Прошло года три, Полежаев вспомнил слова государя и написал ему письмо. Ответа не было. Через несколько месяцев он написал другое — тоже нет ответа. Уверенный, что его письма не доходят, он бежал{165}, и бежал для того, чтоб лично подать просьбу. Он вел себя неосторожно, виделся в Москве с товарищами, был ими угощаем; разумеется, это не могло остаться в тайне. В Твери его схватили и отправили в полк, как беглого солдата, в цепях, пешком. Военный суд приговорил его прогнать сквозь строй{166}; приговор послали к государю на утверждение.
Полежаев хотел лишить себя жизни перед наказанием. Долго отыскивая в тюрьме какое-нибудь острое орудие, он доверился старому солдату, который его любил. Солдат понял его и оценил его желание. Когда старик узнал, что ответ пришел, он принес ему штык и, отдавая, сказал сквозь слезы:
— Я сам отточил его.
Государь не велел наказывать Полежаева.
Тогда-то написал он свое превосходное стихотворение:
Без утешений{167} Я погибал, Мой злобный гений Торжествовал…Полежаева отправили на Кавказ{168}; там он был произведен за отличие в унтер-офицеры. Годы шли и шли; безвыходное, скучное положение сломило его; сделаться полицейским поэтом и петь доблести Николая он не мог, а это был единственный путь отделаться от ранца.

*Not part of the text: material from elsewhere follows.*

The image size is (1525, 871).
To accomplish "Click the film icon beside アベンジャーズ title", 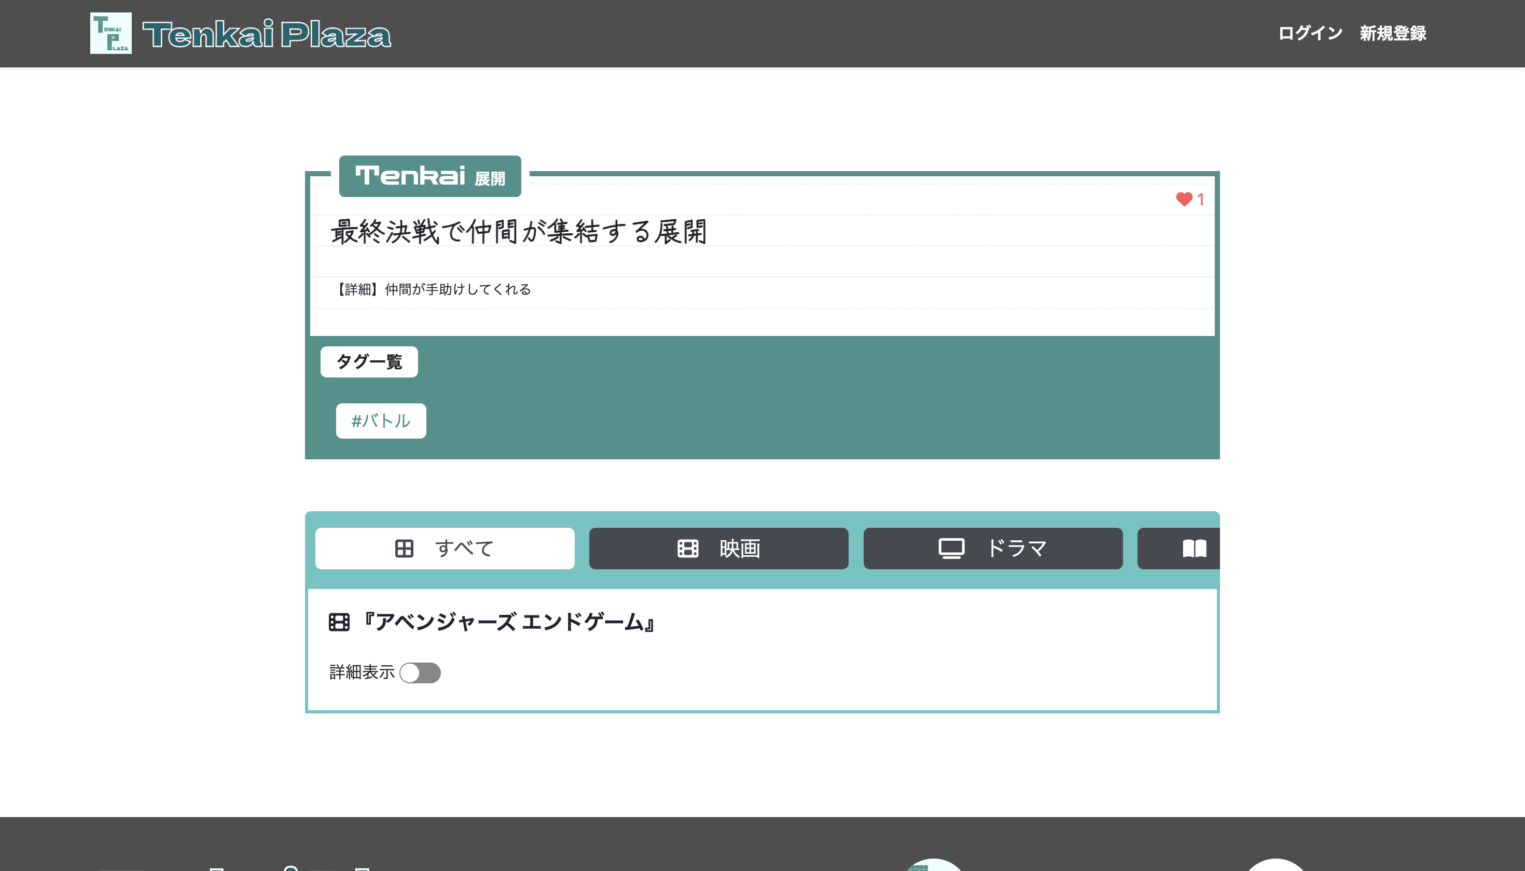I will [x=339, y=622].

Был, впрочем, еще другой, и он предпочел его: он пил для того, чтоб забыться. Есть страшное стихотворение его «К сивухе».

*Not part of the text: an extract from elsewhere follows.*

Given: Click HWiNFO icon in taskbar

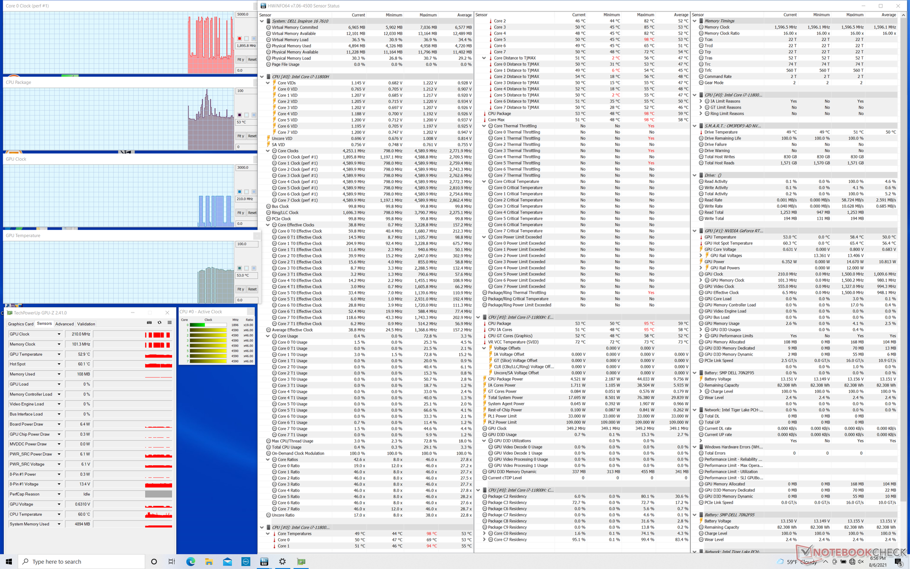Looking at the screenshot, I should [264, 561].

Он перепросился в карабинерный полк, стоявший в Москве{169}. Это значительно улучшило его судьбу, но уже злая чахотка разъедала его грудь. В это время я познакомился с ним, около 1833 года. Помаялся он еще года четыре и умер в солдатской больнице.
Когда один из друзей его явился просить тело для погребения, никто не знал, где оно; солдатская больница торгует трупами: она их продает в университет, в медицинскую академию, вываривает скелеты и проч. Наконец он нашел в подвале труп бедного Полежаева, — он валялся под другими, крысы объели ему одну ногу.
После его смерти издали его сочинения и при них хотели приложить его портрет в солдатской шинели{170}. Цензура нашла это неприличным, и бедный страдалец представлен в офицерских эполетах — он был произведен в больнице.
Часть вторая
Тюрьма и ссылка
(1834–1838)
Глава VIII
Пророчество. — Арест Огарева. — Пожар. — Московский либерал. — М. Ф. Орлов. — Кладбище
…Раз весною 1834 года пришел я утром к Вадиму; ни его не было дома, ни его братьев и сестер. Я взошел наверх в небольшую комнату его и сел писать.
Дверь тихо отворилась, и взошла старушка, мать Вадима; шаги ее были едва слышны, она подошла устало, болезненно к креслам и сказала мне, садясь в них:
— Пишите, пишите, — я пришла взглянуть, не воротился ли Вадя, дети пошли гулять, внизу такая пустота, мне сделалось грустно и страшно, я посижу здесь, я вам не мешаю, делайте свое дело.
Лицо ее было задумчиво, в нем яснее обыкновенного виднелся отблеск вынесенного в прошедшем и та подозрительная робость к будущему, то недоверие к жизни, которое всегда остается после больших, долгих и многочисленных бедствий.
Мы разговорились. Она рассказывала что-то о Сибири.
— Много, много пришлось мне перестрадать, что-то еще придется увидеть, — прибавила она, качая головой, — хорошего ничего не чует сердце.
Я вспомнил, как старушка, иной раз слушая наши смелые рассказы{171} и демагогические разговоры, становилась бледнее, тихо вздыхала, уходила в другую комнату и долго не говорила ни слова.
— Вы, — продолжала она, — и ваши друзья, вы идете верной дорогой к гибели. Погубите вы Вадю, себя и всех; я ведь и вас люблю, как сына.